Mit der Zeit enträtselten Ärzte und Forscher die Erkrankung mehr und mehr. Genau genommen handelt es sich beim adrenogenitalen Syndrom (AGS) um eine Gruppe seltener angeborener Stoffwechselerkrankungen, bei denen die Synthese der Steroidhormone in der Nebennierenrinde gestört ist. Jeder 50. bis 60. Einwohner in Deutschland trägt die Erbanlage und kann sie an seine Kinder weitergeben. Da die Vererbung autosomal-rezessiv erfolgt, kommt es nur zur Erkrankung, wenn das Kind die betroffenen Gene sowohl von der Mutter als auch dem Vater erhält.
Je nach dem genauen genetischen Defekt trete die Erkrankung in unterschiedlichen Schweregraden auf, wie Reisch erklärt: Bei mehr als 95 Prozent der Patienten verursachen genetische Defekte am Locus des Gens CYP21A2 einen Mangel an 21-Hydroxylase. Dieses Enzym ist für die Bildung von lebenswichtigem Cortisol in der Nebenniere verantwortlich. Mehr als 200 Mutationen für diese Form des AGS sind inzwischen beschrieben, wobei die zehn relevantesten Mutationen 80 Prozent der Fälle ausmachen.

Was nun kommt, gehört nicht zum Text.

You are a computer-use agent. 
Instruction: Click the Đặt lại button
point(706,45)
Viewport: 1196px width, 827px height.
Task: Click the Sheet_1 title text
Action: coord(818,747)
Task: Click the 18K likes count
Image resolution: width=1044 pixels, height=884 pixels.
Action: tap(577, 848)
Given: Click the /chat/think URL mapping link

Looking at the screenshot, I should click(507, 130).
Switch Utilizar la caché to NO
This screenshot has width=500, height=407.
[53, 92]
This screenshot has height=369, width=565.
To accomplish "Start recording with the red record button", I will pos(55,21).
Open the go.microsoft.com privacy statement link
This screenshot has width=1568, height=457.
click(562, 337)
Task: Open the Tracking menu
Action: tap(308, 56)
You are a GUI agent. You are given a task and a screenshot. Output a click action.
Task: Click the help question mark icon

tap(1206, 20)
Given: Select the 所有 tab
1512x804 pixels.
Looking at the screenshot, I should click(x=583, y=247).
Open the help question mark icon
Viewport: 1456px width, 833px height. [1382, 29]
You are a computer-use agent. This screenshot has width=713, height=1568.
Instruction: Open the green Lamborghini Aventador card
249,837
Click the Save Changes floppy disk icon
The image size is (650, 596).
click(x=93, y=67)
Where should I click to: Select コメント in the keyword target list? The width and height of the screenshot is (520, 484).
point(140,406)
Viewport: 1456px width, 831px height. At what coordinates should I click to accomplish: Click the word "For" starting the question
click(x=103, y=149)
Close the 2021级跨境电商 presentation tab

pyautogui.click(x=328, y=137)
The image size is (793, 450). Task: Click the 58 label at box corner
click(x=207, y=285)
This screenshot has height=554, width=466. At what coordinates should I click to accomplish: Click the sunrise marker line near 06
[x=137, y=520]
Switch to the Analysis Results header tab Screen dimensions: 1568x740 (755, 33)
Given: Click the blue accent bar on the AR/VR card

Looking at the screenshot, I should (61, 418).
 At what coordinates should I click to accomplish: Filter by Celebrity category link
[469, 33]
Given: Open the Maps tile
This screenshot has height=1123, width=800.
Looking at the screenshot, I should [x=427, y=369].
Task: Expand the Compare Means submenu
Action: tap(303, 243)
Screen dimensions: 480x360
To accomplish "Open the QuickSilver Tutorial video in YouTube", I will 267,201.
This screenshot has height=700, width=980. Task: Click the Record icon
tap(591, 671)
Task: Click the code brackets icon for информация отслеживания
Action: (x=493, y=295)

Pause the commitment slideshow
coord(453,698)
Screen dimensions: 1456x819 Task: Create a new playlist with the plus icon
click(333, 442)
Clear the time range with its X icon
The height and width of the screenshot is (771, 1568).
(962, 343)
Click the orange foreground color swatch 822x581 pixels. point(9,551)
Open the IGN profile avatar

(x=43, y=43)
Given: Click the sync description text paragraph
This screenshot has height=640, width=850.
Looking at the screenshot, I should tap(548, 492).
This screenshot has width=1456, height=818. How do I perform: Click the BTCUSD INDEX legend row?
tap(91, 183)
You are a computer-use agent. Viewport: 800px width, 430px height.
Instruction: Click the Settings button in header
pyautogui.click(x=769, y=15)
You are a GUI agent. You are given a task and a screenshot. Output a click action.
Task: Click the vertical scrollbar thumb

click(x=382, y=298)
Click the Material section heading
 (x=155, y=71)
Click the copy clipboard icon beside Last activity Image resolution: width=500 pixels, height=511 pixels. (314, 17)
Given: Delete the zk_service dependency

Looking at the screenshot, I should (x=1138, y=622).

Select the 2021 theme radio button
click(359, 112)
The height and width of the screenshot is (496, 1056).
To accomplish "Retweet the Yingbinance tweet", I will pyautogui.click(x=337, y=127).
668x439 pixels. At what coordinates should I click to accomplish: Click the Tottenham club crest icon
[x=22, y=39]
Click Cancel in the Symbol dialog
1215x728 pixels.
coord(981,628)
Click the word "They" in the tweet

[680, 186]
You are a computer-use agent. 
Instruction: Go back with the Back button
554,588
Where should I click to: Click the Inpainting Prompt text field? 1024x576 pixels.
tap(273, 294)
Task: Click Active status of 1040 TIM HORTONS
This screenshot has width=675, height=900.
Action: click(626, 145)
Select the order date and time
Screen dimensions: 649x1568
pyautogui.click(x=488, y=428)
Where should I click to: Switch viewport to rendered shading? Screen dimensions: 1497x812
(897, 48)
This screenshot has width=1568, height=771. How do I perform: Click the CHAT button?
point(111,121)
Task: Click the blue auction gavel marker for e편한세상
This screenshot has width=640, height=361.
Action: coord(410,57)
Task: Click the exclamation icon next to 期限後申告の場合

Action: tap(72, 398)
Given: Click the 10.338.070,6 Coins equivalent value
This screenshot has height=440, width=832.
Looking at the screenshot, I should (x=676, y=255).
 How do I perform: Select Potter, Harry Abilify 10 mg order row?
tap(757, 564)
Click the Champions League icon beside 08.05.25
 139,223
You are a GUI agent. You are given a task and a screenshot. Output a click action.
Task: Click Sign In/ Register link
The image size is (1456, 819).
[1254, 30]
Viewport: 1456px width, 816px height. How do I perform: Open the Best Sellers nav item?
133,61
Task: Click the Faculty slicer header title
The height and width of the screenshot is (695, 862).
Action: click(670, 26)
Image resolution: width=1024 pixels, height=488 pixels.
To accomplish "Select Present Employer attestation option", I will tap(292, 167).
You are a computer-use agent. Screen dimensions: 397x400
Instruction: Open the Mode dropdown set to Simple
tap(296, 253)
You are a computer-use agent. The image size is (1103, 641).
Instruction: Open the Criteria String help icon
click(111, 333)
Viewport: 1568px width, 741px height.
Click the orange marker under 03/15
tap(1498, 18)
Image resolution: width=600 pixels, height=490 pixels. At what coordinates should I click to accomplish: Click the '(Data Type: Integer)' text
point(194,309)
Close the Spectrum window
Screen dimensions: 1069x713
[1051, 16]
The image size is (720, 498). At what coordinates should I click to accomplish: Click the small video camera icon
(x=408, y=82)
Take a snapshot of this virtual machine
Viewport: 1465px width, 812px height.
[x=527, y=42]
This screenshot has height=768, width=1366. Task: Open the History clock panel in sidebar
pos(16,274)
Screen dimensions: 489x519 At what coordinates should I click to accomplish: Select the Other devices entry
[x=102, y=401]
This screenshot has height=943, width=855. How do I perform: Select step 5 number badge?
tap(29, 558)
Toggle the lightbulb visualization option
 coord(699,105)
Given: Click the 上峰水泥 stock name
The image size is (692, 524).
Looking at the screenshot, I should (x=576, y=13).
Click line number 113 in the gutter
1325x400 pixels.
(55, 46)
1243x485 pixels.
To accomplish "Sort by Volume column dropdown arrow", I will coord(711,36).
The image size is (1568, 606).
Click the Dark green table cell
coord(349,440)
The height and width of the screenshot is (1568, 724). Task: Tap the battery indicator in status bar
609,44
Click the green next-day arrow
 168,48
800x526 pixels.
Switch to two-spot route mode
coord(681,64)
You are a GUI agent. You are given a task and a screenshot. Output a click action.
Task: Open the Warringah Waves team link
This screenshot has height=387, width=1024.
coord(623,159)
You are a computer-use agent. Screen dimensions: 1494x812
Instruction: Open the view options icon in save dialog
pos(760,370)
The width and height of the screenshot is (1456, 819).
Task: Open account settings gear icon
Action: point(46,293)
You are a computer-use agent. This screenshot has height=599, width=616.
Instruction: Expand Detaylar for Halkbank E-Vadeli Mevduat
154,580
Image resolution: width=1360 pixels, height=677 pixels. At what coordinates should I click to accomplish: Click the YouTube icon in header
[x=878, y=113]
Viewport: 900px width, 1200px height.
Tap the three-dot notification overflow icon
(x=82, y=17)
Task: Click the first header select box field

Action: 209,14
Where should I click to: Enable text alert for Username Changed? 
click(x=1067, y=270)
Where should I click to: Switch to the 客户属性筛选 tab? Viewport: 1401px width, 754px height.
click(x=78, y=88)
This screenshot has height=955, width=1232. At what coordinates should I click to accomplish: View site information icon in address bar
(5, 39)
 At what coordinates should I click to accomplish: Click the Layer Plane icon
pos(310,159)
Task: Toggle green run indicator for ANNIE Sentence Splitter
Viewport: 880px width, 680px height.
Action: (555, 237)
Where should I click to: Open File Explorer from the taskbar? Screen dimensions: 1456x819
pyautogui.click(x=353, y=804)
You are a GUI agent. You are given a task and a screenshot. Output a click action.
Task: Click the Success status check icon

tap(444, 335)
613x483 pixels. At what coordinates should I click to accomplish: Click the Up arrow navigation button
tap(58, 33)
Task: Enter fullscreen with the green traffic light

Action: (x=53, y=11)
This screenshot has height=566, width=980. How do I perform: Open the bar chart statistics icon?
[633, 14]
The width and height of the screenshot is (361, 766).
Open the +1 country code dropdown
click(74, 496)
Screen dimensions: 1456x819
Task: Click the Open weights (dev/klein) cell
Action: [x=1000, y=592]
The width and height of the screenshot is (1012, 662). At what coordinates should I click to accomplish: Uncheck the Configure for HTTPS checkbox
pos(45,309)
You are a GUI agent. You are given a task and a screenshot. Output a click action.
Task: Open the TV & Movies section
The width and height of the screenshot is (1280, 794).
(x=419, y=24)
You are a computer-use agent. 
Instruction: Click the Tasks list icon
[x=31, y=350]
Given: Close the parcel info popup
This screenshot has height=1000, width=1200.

Mediziner unterteilen das AGS hauptsächlich aufgrund des Schweregrades des Enzymmangels an 21-Hydroxylase in eine klassische und eine nicht klassische Form. Bei der klassischen, schweren Form arbeitet das Enzym nicht oder fast gar nicht. Zusätzlich liegt bei der schweren Form, die etwa eines von 10.000 bis 15.000 Babys betrifft, ein Mangel des Hormons Aldosteron vor, welches den Salz- und Wasserhaushalt steuert. Dann verliert der Körper viel Salz. Wird der Säugling vom mütterlichen Kreislauf getrennt, sinkt der Cortisolspiegel, unbehandelt kann das für das Neugeborene tödlich enden. Säuglinge mit einer klassischen AGS-Form, aber ohne Salzverlust, können überleben.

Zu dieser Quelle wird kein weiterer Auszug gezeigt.